Мальчишески округлив губы, подался вперед буйный эрр Поречья, непобедимый воитель, пять лет назад принудивший платить дань никому до тех пор не подчинявшихся горных чечкехов и — больше того! — получающий ее поныне…
Едва заметно покачивается взад-вперед, словно завороженный речью владыки, убеленный серебром седин старец, властелин Златогорья, владелец приисков столь обильных, что, пожалуй, хватило бы целый год содержать армию в тридцать тысяч маарваарских копьеносцев…
Медленно обнажает голову герцог Тон-Далая, единственный эрр, обладающий правом не снимать шапку в присутствии властелина. На вид ему не дать и пятидесяти — но лишь тут, в храмовом сумраке; он, троюродный брат покойного деда Императора, сам мог бы восседать на престоле, и он ни на миг не забывает об этом; имперским сбирам закрыта дорога в Тон-Далай, и лазутчики доносят, что герцог позволяет себе называть Императора испорченным мальчишкой, а то и хуже. Но нынче он — здесь. И внимает…
Ах, почему же, почему нет среди них магистра?!
Короткая судорога, совсем незаметная для тех, кто сидит за пламенем, стягивает углы властного рта.
Орден — давняя головная боль; зудящая язва на теле Империи.
Прадед, вскормивший эту заразу, хотел видеть братьев-рыцарей щитом южных рубежей, и они исполнили клятву, оттеснив синелицых обратно в пески… но лучше бы полуденные провинции достались людям пустыни. Тем все равно не нужны города, и никогда они не пошли бы севернее поймы Клапайя. А эти, фиолетовые, уже почти неприкрыто претендуют на большее. Где полки Катараканти, отправленные для вразумления непокорных? Кости воинов моют южные ливни, а голова храброго Катараканти, засушенная по рецепту пустынных людей, вместе с оскорбительно-учтивым письмом прислана в Новую Столицу — и ныне имперским чиновникам нет дороги в богатые города Юга. Больше того, если верить слухам… а не верить нельзя, ибо за достоверность их ручается Ллиэль… магистр затеял строительство нового, своего собственного Храма. Даже полному олуху ясно, что это значит.

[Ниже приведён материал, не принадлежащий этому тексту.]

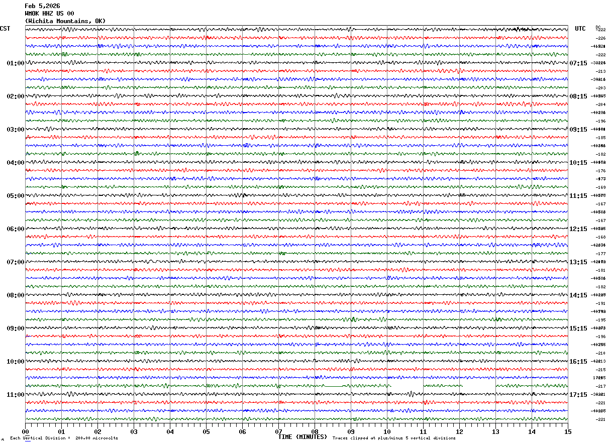The height and width of the screenshot is (445, 608).
Task: Select the 09:00 CST time label
Action: coord(15,328)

Кара, немедленная и страшная — вот чего достоин гнусный…
Но дряхлый, выживший из ума магистр — лучший полководец Империи.
Но Орден — не бродячее монашье братство, а сборище отчаяннейших рубак, посвятивших жизнь смерти; их четырехбашенные твердыни неприступны, наемная пехота многочисленна, и даже если не верить слухам, все равно — сокровищ в орденских подземельях хватит на десять лет войны с тремя Императорами.
Добавь в вино крупицу тхе — вино скиснет.
Что есть шаамаш-шур без магистра?
Гулко стучит сердце, но так же мерно стекает по ступеням благозвучный голос.
— В трудный и скорбный час собрались мы здесь, перед лицом Великой Вечности и Творца Ее, и некого, кроме самих себя, винить. Не смути демоны своекорыстия и раздора благородные души, дорогие родичи мои, не довелось бы несчастной стране нашей испытать беды и ужасы скотского бунта. Но пусть будут забыты раздоры, разделившие общий наш дом. Так мы желаем; так велим. Ведь не можем мы оставить в столь великой горести заблудших братьев наших младших и непослушных детей, ибо старший брат младшему — в отца место, а сердцу родительскому неразумное дитя дорого столь же, сколь и благонравное…
Вот она, капелька яда в медовом напитке лести, хоть и не смертельная, но болезненная. Может быть, и не стоило делать этого, но никак не мог отказать себе Император в нежном удовольствии поглядеть, как дернется мохнатая бровь старца из Златогорья, как раздует резные ноздри гордый тон-далайский герцог и как закусит вислый ус сутулый, похожий на плешивого стервятника дан-Ррахва.
Эти люди не привыкли прощать оскорбления. Но сейчас — стерпят.